ホームページでも説明してありますが、収縮しにくい粘土を使い、それで素焼きしたあとに、一番収縮しやすい釉薬を使って1250度で焼き、両者の収縮度の違いを利用してこまかい「ひび割れ」が出たもののことを言います。


 カイラギに使う釉薬は、当地で産出される珪藻土を主原料にして、単味(一種類の意味)または二種類以上を混ぜ合わせて作り、発色させるのですが、これを確実に再現するために、これまでさまざまな研究をしてきました。
 山頂から海辺までいろいろな場所にある珪藻土を掘り出してシラスと混合して実験してみると、面白いことに、産出する場所の違い、また、土をふるいわける時の「篩(ふるい)」のメッシュ(目の粗さ、細かさ)によっても、大きく発色が変化することを発見しました。
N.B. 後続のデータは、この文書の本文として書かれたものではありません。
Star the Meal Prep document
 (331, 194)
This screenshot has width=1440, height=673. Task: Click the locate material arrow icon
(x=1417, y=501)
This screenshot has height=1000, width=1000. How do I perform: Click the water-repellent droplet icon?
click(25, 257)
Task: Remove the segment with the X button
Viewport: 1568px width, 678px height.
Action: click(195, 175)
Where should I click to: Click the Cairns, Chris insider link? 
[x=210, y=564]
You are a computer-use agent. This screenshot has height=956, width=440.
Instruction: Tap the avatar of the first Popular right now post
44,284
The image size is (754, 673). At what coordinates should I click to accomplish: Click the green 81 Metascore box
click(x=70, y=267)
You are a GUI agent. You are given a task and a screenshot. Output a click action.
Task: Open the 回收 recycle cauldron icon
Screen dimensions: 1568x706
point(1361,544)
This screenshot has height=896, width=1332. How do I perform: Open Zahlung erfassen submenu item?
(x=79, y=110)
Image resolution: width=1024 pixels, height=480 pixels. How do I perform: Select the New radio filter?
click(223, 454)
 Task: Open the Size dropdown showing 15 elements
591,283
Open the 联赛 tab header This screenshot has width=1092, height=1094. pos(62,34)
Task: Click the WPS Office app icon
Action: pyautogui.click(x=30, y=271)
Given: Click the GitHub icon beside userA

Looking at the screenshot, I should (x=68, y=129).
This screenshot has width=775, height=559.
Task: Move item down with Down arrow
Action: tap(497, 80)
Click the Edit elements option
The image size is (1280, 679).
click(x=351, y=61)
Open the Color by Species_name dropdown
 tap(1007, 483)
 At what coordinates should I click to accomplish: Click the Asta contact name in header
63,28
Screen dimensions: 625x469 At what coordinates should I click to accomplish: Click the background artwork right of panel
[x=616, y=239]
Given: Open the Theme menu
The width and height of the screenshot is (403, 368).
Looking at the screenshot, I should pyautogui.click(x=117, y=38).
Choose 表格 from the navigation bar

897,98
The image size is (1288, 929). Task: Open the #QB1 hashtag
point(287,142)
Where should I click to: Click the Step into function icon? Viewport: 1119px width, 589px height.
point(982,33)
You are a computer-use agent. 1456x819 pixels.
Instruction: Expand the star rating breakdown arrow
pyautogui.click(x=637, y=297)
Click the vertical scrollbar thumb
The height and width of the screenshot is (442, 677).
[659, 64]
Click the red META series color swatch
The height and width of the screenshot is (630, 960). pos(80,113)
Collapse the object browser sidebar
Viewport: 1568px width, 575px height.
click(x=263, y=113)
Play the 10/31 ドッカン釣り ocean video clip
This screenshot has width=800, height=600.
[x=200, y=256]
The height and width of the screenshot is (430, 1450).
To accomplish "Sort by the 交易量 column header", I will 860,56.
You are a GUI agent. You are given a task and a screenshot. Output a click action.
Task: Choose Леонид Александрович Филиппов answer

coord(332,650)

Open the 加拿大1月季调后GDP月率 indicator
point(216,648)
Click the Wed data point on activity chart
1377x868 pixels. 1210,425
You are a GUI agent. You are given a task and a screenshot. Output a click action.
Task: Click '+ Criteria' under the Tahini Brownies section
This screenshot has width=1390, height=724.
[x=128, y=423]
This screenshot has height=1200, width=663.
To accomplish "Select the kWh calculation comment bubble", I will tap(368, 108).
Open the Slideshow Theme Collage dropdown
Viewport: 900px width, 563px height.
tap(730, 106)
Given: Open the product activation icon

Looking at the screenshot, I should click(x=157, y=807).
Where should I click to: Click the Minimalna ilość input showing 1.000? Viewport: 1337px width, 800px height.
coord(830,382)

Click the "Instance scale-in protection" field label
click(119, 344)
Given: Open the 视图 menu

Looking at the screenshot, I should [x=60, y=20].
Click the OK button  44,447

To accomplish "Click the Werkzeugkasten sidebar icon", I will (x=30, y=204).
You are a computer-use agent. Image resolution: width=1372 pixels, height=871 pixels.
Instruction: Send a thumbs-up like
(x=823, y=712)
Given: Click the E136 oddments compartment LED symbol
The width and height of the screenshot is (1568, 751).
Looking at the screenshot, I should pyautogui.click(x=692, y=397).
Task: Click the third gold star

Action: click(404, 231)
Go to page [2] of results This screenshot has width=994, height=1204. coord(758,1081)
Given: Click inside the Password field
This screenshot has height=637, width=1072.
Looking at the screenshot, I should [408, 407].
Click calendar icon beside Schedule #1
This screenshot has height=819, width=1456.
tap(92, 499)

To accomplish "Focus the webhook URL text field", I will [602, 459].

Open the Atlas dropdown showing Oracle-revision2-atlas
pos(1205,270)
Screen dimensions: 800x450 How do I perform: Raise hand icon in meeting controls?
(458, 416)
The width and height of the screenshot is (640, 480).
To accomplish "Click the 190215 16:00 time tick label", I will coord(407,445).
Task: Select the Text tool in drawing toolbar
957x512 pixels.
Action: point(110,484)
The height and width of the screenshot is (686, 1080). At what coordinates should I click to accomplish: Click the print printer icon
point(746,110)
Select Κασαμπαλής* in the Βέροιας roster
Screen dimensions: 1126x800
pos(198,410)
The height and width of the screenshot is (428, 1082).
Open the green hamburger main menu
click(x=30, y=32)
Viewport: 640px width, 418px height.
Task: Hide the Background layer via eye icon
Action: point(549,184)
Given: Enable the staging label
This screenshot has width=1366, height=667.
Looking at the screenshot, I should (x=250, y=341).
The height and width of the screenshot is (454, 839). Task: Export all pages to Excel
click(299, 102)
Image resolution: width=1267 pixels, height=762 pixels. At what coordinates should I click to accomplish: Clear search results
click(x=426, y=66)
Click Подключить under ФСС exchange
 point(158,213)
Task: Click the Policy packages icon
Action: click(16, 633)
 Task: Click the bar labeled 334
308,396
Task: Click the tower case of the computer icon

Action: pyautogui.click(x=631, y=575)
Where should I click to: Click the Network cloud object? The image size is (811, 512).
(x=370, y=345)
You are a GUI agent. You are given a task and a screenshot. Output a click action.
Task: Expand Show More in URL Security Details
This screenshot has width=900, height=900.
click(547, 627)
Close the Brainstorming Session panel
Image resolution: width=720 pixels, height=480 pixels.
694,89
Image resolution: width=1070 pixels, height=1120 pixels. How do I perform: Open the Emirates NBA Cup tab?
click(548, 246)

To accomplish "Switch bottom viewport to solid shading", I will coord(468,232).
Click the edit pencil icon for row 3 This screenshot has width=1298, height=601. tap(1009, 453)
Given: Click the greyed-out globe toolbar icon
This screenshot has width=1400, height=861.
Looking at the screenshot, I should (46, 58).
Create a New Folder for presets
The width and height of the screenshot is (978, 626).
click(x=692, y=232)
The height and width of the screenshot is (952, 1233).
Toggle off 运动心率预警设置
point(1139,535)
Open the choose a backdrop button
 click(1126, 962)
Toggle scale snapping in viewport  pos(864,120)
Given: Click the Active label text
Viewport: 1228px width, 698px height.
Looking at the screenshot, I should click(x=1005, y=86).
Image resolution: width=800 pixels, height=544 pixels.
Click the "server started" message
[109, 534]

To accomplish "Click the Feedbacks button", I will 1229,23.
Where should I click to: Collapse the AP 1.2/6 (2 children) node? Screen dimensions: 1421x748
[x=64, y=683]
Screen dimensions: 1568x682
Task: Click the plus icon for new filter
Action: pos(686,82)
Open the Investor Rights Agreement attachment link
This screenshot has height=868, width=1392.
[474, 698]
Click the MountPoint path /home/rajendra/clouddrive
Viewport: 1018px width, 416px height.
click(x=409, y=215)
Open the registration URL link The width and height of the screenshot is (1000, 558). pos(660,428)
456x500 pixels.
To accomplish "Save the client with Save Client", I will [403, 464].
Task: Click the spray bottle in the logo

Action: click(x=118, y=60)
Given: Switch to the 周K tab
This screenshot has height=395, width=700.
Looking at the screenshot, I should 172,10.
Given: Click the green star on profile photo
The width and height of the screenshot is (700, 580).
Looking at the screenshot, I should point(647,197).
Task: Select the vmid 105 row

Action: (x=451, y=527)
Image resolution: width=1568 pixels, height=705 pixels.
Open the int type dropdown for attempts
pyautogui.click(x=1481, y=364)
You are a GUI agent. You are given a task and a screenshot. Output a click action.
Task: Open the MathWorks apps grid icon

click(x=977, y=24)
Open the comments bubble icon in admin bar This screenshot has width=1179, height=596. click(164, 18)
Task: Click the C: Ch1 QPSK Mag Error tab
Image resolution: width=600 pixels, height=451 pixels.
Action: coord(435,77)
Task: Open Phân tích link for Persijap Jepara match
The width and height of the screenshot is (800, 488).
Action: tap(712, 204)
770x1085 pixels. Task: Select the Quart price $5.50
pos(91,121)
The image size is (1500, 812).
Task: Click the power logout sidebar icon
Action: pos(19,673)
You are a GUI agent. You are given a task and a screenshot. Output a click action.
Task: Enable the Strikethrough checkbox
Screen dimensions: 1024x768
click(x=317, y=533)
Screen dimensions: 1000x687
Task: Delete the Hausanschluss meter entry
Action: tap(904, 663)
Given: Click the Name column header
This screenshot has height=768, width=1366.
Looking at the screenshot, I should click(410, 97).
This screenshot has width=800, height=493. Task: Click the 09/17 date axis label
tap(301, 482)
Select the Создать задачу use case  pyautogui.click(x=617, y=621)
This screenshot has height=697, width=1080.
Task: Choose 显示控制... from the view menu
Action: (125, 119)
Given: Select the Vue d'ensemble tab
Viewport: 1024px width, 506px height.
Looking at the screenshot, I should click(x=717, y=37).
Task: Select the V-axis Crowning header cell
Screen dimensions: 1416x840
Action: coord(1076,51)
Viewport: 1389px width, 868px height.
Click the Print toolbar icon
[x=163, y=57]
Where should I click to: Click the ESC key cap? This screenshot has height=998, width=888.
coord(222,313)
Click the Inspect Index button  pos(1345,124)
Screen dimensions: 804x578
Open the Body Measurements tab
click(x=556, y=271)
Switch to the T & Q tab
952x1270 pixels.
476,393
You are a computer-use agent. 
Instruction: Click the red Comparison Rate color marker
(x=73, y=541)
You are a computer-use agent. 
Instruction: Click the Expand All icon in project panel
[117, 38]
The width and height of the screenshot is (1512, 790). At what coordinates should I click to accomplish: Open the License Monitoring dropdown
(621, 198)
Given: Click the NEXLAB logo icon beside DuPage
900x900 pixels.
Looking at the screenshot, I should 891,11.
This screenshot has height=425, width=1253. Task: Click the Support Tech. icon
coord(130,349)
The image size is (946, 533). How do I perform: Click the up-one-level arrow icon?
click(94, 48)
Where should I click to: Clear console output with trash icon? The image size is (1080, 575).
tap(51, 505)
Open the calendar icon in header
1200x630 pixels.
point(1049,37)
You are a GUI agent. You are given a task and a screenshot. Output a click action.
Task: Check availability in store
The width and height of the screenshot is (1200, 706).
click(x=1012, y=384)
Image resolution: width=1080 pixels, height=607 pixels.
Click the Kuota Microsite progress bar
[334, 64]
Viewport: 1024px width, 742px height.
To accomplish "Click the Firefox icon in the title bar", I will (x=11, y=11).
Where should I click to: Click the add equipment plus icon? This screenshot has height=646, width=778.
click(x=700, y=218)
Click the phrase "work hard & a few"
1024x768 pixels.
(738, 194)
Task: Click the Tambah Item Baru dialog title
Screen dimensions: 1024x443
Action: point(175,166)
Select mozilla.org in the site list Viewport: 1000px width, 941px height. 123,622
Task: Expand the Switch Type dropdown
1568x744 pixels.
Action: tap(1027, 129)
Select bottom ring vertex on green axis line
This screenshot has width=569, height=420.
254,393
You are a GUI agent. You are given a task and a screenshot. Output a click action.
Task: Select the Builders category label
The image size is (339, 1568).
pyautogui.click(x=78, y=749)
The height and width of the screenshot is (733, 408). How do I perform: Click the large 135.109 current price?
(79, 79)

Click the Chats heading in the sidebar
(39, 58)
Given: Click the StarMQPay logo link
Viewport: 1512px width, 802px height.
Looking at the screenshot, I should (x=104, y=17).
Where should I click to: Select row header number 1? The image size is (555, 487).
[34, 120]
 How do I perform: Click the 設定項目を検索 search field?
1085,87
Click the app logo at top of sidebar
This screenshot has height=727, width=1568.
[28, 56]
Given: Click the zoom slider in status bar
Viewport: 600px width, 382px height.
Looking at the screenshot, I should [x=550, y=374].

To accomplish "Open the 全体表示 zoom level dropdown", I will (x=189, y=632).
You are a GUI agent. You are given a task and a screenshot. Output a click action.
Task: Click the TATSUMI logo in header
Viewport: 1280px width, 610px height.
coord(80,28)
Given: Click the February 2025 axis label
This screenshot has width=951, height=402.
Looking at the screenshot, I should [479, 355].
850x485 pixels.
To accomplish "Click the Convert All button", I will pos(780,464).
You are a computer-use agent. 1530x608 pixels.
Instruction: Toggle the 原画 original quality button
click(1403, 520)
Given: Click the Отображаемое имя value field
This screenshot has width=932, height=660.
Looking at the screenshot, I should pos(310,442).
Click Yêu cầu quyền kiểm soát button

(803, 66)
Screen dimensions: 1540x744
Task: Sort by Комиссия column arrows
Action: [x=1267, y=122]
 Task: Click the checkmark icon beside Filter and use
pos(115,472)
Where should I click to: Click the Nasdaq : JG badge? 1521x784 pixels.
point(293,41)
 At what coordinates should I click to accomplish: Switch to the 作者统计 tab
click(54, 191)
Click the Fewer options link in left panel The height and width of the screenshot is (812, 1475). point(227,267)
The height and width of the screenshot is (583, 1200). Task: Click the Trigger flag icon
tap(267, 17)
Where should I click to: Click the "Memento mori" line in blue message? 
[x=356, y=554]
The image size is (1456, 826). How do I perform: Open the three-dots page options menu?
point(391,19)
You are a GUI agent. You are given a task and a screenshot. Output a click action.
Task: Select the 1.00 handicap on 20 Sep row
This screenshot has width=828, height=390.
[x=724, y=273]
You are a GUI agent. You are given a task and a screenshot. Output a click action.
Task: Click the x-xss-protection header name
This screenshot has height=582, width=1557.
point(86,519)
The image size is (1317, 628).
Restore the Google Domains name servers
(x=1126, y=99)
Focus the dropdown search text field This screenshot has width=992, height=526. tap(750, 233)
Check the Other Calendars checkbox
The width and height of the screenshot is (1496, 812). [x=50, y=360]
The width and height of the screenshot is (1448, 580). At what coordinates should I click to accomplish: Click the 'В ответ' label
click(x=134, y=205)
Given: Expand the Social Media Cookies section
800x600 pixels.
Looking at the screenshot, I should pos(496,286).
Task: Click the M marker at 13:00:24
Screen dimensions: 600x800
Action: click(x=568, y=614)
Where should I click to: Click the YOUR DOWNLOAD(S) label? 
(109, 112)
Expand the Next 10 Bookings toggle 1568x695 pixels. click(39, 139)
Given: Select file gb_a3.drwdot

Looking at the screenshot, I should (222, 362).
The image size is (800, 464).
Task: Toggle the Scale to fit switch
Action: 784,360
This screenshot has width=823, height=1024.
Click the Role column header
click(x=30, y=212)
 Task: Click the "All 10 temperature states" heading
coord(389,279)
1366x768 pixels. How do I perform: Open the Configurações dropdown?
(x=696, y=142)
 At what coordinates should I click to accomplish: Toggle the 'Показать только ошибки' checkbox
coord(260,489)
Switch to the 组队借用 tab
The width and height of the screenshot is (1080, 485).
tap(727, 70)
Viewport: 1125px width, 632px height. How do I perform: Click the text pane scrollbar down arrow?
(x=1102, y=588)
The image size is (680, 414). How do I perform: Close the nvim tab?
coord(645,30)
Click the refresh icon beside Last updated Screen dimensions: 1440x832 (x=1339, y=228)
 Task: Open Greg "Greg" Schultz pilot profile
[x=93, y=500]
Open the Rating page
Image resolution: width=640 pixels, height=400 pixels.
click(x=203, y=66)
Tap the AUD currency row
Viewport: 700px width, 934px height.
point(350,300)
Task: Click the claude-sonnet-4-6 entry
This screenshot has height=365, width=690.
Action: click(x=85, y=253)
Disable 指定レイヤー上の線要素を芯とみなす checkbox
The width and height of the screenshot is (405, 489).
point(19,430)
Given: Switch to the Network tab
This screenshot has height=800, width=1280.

 また、窯の中に置く位置(つまり温度差)によって、釉薬の「縮れ」や「はがれ」に大きく影響する事も、数年来の実験から発見したことです。
山の上から採取した土は窯の上部、海辺の土は下部に置いた方が、結果がよいようです。
 このように少しずつながら、細かい積み重ねによって、序序にわかってくることが多くこれからますます実験の繰り返しが面白くなるような気がします。
 新しい時代、私なりの研究・実験、そして創作・作陶を意欲的に続け『大事に持っていたい器』を生み出していくのが目標です。そしてそこに喜びや生きがいを見つけ「生涯現役」の日々を過ごしたいと思います。

【009】しぶきの大皿

 数十年前、ある知人宅に伺った折の話です。

 床の間に飾られていた直径60cmくらいの大皿に、私は目を奪われしばし見とれてしまいました。
見るからに豪快で、黒と赤の色合いのコントラストが実にすばらしい作品なのです。
このように、見る人に感動を与える作品を創り出した作家は?と恐る恐る近づき、黙礼をして裏を返してみると、なんと私の作品ではありませんか!
本当びっくりし驚きました。
以前に差し上げたことを私はうかつにもすっかり忘れてしまって、自分の作品とは気が付かず感動していたのです。


その大皿を創った頃は、私にとって「創意工夫」の全盛期でした。がむしゃらに頑張っており、ひらめいたアイディアを即作品に実行していました。
 大皿の手法を説明すると・・

 素焼きされた大皿に真綿を引っ張りクモの巣状にします。その上から全体に黒マット釉をブラシ掛け(ブラシとブラシを合わせ前後に、こすってしぶきを飛ばす)をした後、次に真綿を取り除き、黄・橙・赤のマット釉を吹き付けるものです。

で言うのは簡単ですが、考え出した後、何回も失敗を重ね、ようやく出来たものでした。
このブラシ掛けの技法は今でも自分の発案した技法の中でも、誇れる技法のひとつです。
 今でも作品にかける燃える気持ちには変わりはありません。自分の中で研究や経験を積み重ね、斬新な納得のいく作品をつくるために、日々努力しているつもりです。

と同時に、今までに自分の残した作品を出会った時、それにもきらり輝くものがあった・・そんな発見ができるのも、また作家冥利につきると思ったのでした。